# [To-do list]
1. Echo the part of the commit message on AVX Perlin noise that opens with the words containing "diff --git a/intern/cycles/kernel/svm/svm_noise.h" and closes with "float perlin_1d(float x)".
2. Answer these questions from the commit message on AVX Perlin noise:
(a) Who is listed as the author of the commit?
(b) Which dimensions of noise received an AVX implementation?
(c) Which file is marked with "A" in the file list?
═════ Excerpt provided ═════
[Bf-blender-cvs] [f047d47e24f] master: Cycles: AVX implantation of Perlin noise.

Wed Apr 1 14:48:04 CEST 2020

Commit: f047d47e24fc5aab41d0b2349f41f539aa085b8f
Author: OmarSquircleArt
Date:   Wed Apr 1 14:48:01 2020 +0200
Branches: master
https://developer.blender.org/rBf047d47e24fc5aab41d0b2349f41f539aa085b8f

Cycles: AVX implantation of Perlin noise.

This patch adds an AVX implementation of Perlin noise in Cycles.
An avxi type was also added as a utility based on the respective
type in Intel Embree.

Only 3D and 4D noise were implemented, there is no benefit for
utilizing AVX in 1D and 2D noise. The SSE trilinear interpolation
function was used in the AVX implementation because there is no
benefit from using AVX in interpolating the last three dimensions.

Differential Revision: https://developer.blender.org/D6680

===================================================================

M	intern/cycles/kernel/svm/svm_noise.h
M	intern/cycles/util/util_avxb.h
M	intern/cycles/util/util_avxf.h
A	intern/cycles/util/util_avxi.h
M	intern/cycles/util/util_hash.h
M	intern/cycles/util/util_simd.h
M	intern/cycles/util/util_types.h

===================================================================

diff --git a/intern/cycles/kernel/svm/svm_noise.h b/intern/cycles/kernel/svm/svm_noise.h
index a16b226d8de..914ef2089a9 100644
--- a/intern/cycles/kernel/svm/svm_noise.h
+++ b/intern/cycles/kernel/svm/svm_noise.h
@@ -65,7 +65,7 @@ ccl_device_noinline_cpu float perlin_1d(float x)
═════ Dataset extract ═════
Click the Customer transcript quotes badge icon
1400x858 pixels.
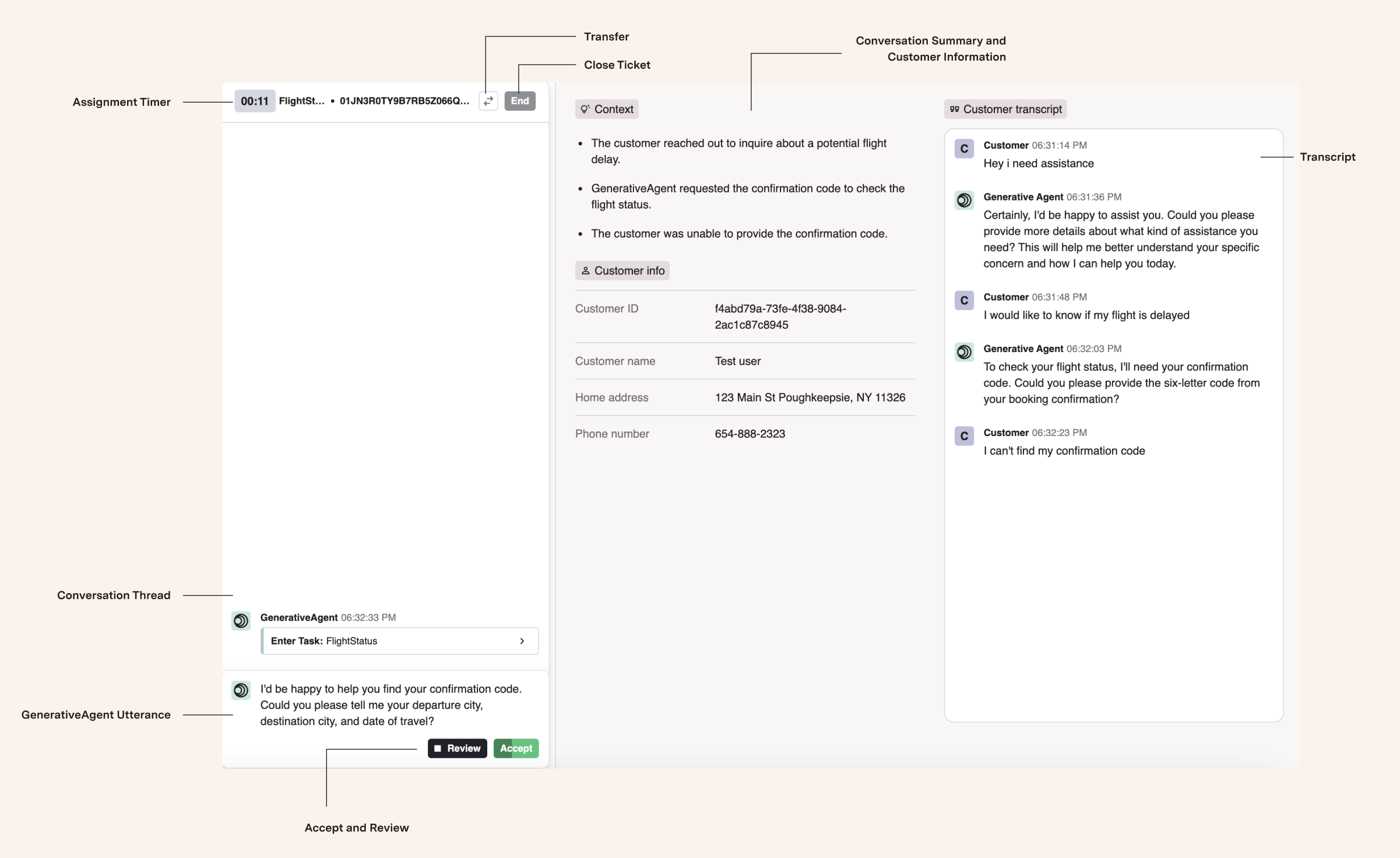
═════
# [Results of the tasks]
1.
diff --git a/intern/cycles/kernel/svm/svm_noise.h b/intern/cycles/kernel/svm/svm_noise.h
index a16b226d8de..914ef2089a9 100644
--- a/intern/cycles/kernel/svm/svm_noise.h
+++ b/intern/cycles/kernel/svm/svm_noise.h
@@ -65,7 +65,7 @@ ccl_device_noinline_cpu float perlin_1d(float x)

2.
(a) OmarSquircleArt
(b) 3D and 4D noise
(c) intern/cycles/util/util_avxi.h